## [What to produce]
Rewrite the entries below with "GUI agent" swapped for "GUI assistant" wherever it occurs, keeping everything else the same.

:: Data for this exercise ::

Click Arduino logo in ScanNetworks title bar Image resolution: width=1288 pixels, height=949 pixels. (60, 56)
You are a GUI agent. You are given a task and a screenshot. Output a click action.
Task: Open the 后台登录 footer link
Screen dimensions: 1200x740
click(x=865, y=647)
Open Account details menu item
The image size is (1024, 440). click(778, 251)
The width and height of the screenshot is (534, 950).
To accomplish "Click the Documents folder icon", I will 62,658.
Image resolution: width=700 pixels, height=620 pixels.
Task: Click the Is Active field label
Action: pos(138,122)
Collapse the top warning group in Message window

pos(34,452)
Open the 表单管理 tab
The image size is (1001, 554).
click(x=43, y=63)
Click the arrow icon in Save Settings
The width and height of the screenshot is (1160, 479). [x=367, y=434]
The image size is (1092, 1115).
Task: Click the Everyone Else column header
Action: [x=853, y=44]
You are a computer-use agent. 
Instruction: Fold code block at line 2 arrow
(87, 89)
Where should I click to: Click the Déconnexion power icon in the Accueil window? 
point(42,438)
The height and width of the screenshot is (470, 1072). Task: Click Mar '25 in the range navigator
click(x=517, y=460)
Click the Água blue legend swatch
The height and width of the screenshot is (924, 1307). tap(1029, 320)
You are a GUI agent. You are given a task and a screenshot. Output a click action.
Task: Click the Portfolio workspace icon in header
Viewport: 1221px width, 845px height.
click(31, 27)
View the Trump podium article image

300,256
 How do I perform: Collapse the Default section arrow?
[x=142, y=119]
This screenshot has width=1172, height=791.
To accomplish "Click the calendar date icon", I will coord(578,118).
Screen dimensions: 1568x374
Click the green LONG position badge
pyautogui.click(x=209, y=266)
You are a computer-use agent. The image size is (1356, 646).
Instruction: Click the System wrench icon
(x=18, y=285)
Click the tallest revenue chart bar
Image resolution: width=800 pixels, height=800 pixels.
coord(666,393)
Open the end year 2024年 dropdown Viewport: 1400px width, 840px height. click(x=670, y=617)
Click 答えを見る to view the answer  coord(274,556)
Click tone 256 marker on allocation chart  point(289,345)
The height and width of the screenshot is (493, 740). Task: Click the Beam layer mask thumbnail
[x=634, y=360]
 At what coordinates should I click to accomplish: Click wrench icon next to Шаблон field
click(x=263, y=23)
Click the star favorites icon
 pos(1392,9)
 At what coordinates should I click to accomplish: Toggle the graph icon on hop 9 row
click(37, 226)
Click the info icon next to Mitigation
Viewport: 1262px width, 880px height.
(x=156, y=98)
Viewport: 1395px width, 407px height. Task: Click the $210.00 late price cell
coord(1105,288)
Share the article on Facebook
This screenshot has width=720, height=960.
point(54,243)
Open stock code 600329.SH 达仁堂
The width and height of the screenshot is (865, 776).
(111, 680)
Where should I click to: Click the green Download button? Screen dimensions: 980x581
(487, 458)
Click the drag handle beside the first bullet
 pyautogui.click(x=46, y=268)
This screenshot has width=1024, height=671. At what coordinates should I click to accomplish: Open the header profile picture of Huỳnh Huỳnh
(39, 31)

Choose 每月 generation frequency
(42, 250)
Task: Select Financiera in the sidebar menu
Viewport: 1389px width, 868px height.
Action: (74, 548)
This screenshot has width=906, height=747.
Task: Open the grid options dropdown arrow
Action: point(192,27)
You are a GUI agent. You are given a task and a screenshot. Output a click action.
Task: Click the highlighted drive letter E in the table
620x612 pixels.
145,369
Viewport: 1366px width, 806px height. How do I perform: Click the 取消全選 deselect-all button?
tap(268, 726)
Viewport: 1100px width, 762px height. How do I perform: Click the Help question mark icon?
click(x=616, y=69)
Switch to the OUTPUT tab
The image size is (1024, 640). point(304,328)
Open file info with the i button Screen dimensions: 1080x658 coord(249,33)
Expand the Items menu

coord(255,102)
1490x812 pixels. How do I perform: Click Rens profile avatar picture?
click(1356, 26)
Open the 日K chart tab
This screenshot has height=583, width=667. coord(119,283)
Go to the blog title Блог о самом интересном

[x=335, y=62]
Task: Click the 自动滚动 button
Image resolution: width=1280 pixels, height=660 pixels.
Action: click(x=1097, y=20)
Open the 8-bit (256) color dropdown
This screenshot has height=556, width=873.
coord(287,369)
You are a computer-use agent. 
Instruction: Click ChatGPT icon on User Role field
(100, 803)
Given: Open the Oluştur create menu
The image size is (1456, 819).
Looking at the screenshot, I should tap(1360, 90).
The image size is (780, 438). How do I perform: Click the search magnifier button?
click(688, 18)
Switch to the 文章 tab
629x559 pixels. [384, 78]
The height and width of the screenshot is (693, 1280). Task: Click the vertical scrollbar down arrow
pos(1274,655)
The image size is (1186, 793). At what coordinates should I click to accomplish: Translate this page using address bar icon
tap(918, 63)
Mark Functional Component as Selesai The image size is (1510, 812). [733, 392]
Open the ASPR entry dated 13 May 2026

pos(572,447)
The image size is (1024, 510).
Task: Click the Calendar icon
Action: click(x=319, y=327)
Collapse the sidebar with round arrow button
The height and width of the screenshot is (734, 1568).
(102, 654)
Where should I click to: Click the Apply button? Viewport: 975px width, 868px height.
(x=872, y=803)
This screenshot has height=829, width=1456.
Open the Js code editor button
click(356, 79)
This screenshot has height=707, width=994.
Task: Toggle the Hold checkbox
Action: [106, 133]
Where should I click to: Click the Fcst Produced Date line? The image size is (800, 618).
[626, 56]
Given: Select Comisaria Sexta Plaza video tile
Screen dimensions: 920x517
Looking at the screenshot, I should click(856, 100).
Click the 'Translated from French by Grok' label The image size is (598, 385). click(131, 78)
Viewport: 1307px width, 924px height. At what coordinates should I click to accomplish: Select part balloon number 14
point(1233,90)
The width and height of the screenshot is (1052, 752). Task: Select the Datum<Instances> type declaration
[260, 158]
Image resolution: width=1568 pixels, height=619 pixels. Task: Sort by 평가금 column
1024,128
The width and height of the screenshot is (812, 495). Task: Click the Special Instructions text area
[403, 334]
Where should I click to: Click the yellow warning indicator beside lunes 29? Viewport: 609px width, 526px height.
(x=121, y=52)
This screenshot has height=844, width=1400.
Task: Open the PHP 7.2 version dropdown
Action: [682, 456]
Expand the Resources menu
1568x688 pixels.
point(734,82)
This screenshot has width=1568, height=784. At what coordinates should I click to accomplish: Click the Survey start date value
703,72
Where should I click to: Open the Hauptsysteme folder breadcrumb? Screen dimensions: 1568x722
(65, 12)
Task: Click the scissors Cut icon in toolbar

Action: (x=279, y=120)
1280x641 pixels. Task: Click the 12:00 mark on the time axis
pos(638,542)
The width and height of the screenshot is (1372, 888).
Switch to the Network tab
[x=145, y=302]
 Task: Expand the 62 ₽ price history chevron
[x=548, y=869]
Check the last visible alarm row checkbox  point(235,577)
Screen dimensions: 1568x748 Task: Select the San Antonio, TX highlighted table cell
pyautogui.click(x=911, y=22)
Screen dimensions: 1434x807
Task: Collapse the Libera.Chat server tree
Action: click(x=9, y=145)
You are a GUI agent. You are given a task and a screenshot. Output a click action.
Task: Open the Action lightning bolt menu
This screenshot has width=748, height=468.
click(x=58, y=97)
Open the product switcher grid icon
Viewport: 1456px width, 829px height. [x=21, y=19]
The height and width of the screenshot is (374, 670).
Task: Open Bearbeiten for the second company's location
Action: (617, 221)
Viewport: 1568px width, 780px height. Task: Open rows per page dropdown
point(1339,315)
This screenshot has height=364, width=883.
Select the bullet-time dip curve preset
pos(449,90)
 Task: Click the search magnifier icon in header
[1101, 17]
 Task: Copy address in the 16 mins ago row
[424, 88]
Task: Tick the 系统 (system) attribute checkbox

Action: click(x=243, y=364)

:::

## [Response below]
Click Arduino logo in ScanNetworks title bar Image resolution: width=1288 pixels, height=949 pixels. (60, 56)
You are a GUI assistant. You are given a task and a screenshot. Output a click action.
Task: Open the 后台登录 footer link
Screen dimensions: 1200x740
click(x=865, y=647)
Open Account details menu item
The image size is (1024, 440). click(778, 251)
The width and height of the screenshot is (534, 950).
To accomplish "Click the Documents folder icon", I will 62,658.
Image resolution: width=700 pixels, height=620 pixels.
Task: Click the Is Active field label
Action: pos(138,122)
Collapse the top warning group in Message window

pos(34,452)
Open the 表单管理 tab
The image size is (1001, 554).
click(x=43, y=63)
Click the arrow icon in Save Settings
The width and height of the screenshot is (1160, 479). [x=367, y=434]
The image size is (1092, 1115).
Task: Click the Everyone Else column header
Action: [x=853, y=44]
You are a computer-use agent. 
Instruction: Fold code block at line 2 arrow
(87, 89)
Where should I click to: Click the Déconnexion power icon in the Accueil window? 
point(42,438)
The height and width of the screenshot is (470, 1072). Task: Click Mar '25 in the range navigator
click(x=517, y=460)
Click the Água blue legend swatch
The height and width of the screenshot is (924, 1307). tap(1029, 320)
You are a GUI assistant. You are given a task and a screenshot. Output a click action.
Task: Click the Portfolio workspace icon in header
Viewport: 1221px width, 845px height.
click(31, 27)
View the Trump podium article image

300,256
 How do I perform: Collapse the Default section arrow?
[x=142, y=119]
This screenshot has width=1172, height=791.
To accomplish "Click the calendar date icon", I will coord(578,118).
Screen dimensions: 1568x374
Click the green LONG position badge
pyautogui.click(x=209, y=266)
You are a computer-use agent. The image size is (1356, 646).
Instruction: Click the System wrench icon
(x=18, y=285)
Click the tallest revenue chart bar
Image resolution: width=800 pixels, height=800 pixels.
coord(666,393)
Open the end year 2024年 dropdown Viewport: 1400px width, 840px height. click(x=670, y=617)
Click 答えを見る to view the answer  coord(274,556)
Click tone 256 marker on allocation chart  point(289,345)
The height and width of the screenshot is (493, 740). Task: Click the Beam layer mask thumbnail
[x=634, y=360]
 At what coordinates should I click to accomplish: Click wrench icon next to Шаблон field
click(x=263, y=23)
Click the star favorites icon
 pos(1392,9)
 At what coordinates should I click to accomplish: Toggle the graph icon on hop 9 row
click(37, 226)
Click the info icon next to Mitigation
Viewport: 1262px width, 880px height.
(x=156, y=98)
Viewport: 1395px width, 407px height. Task: Click the $210.00 late price cell
coord(1105,288)
Share the article on Facebook
This screenshot has width=720, height=960.
point(54,243)
Open stock code 600329.SH 达仁堂
The width and height of the screenshot is (865, 776).
(111, 680)
Where should I click to: Click the green Download button? Screen dimensions: 980x581
(487, 458)
Click the drag handle beside the first bullet
 pyautogui.click(x=46, y=268)
This screenshot has width=1024, height=671. At what coordinates should I click to accomplish: Open the header profile picture of Huỳnh Huỳnh
(39, 31)

Choose 每月 generation frequency
(42, 250)
Task: Select Financiera in the sidebar menu
Viewport: 1389px width, 868px height.
Action: (74, 548)
This screenshot has width=906, height=747.
Task: Open the grid options dropdown arrow
Action: point(192,27)
You are a GUI assistant. You are given a task and a screenshot. Output a click action.
Task: Click the highlighted drive letter E in the table
620x612 pixels.
145,369
Viewport: 1366px width, 806px height. How do I perform: Click the 取消全選 deselect-all button?
tap(268, 726)
Viewport: 1100px width, 762px height. How do I perform: Click the Help question mark icon?
click(x=616, y=69)
Switch to the OUTPUT tab
The image size is (1024, 640). point(304,328)
Open file info with the i button Screen dimensions: 1080x658 coord(249,33)
Expand the Items menu

coord(255,102)
1490x812 pixels. How do I perform: Click Rens profile avatar picture?
click(1356, 26)
Open the 日K chart tab
This screenshot has height=583, width=667. coord(119,283)
Go to the blog title Блог о самом интересном

[x=335, y=62]
Task: Click the 自动滚动 button
Image resolution: width=1280 pixels, height=660 pixels.
Action: click(x=1097, y=20)
Open the 8-bit (256) color dropdown
This screenshot has height=556, width=873.
coord(287,369)
You are a computer-use agent. 
Instruction: Click ChatGPT icon on User Role field
(100, 803)
Given: Open the Oluştur create menu
The image size is (1456, 819).
Looking at the screenshot, I should tap(1360, 90).
The image size is (780, 438). How do I perform: Click the search magnifier button?
click(688, 18)
Switch to the 文章 tab
629x559 pixels. [384, 78]
The height and width of the screenshot is (693, 1280). Task: Click the vertical scrollbar down arrow
pos(1274,655)
The image size is (1186, 793). At what coordinates should I click to accomplish: Translate this page using address bar icon
tap(918, 63)
Mark Functional Component as Selesai The image size is (1510, 812). [733, 392]
Open the ASPR entry dated 13 May 2026

pos(572,447)
The image size is (1024, 510).
Task: Click the Calendar icon
Action: click(x=319, y=327)
Collapse the sidebar with round arrow button
The height and width of the screenshot is (734, 1568).
(102, 654)
Where should I click to: Click the Apply button? Viewport: 975px width, 868px height.
(x=872, y=803)
This screenshot has height=829, width=1456.
Open the Js code editor button
click(356, 79)
This screenshot has height=707, width=994.
Task: Toggle the Hold checkbox
Action: [106, 133]
Where should I click to: Click the Fcst Produced Date line? The image size is (800, 618).
[626, 56]
Given: Select Comisaria Sexta Plaza video tile
Screen dimensions: 920x517
Looking at the screenshot, I should click(856, 100).
Click the 'Translated from French by Grok' label The image size is (598, 385). click(131, 78)
Viewport: 1307px width, 924px height. At what coordinates should I click to accomplish: Select part balloon number 14
point(1233,90)
The width and height of the screenshot is (1052, 752). Task: Select the Datum<Instances> type declaration
[260, 158]
Image resolution: width=1568 pixels, height=619 pixels. Task: Sort by 평가금 column
1024,128
The width and height of the screenshot is (812, 495). Task: Click the Special Instructions text area
[403, 334]
Where should I click to: Click the yellow warning indicator beside lunes 29? Viewport: 609px width, 526px height.
(x=121, y=52)
This screenshot has height=844, width=1400.
Task: Open the PHP 7.2 version dropdown
Action: [682, 456]
Expand the Resources menu
1568x688 pixels.
point(734,82)
This screenshot has width=1568, height=784. At what coordinates should I click to accomplish: Click the Survey start date value
703,72
Where should I click to: Open the Hauptsysteme folder breadcrumb? Screen dimensions: 1568x722
(65, 12)
Task: Click the scissors Cut icon in toolbar

Action: (x=279, y=120)
1280x641 pixels. Task: Click the 12:00 mark on the time axis
pos(638,542)
The width and height of the screenshot is (1372, 888).
Switch to the Network tab
[x=145, y=302]
 Task: Expand the 62 ₽ price history chevron
[x=548, y=869]
Check the last visible alarm row checkbox  point(235,577)
Screen dimensions: 1568x748 Task: Select the San Antonio, TX highlighted table cell
pyautogui.click(x=911, y=22)
Screen dimensions: 1434x807
Task: Collapse the Libera.Chat server tree
Action: click(x=9, y=145)
You are a GUI assistant. You are given a task and a screenshot. Output a click action.
Task: Open the Action lightning bolt menu
This screenshot has width=748, height=468.
click(x=58, y=97)
Open the product switcher grid icon
Viewport: 1456px width, 829px height. [x=21, y=19]
The height and width of the screenshot is (374, 670).
Task: Open Bearbeiten for the second company's location
Action: (617, 221)
Viewport: 1568px width, 780px height. Task: Open rows per page dropdown
point(1339,315)
This screenshot has height=364, width=883.
Select the bullet-time dip curve preset
pos(449,90)
 Task: Click the search magnifier icon in header
[1101, 17]
 Task: Copy address in the 16 mins ago row
[424, 88]
Task: Tick the 系统 (system) attribute checkbox

Action: click(x=243, y=364)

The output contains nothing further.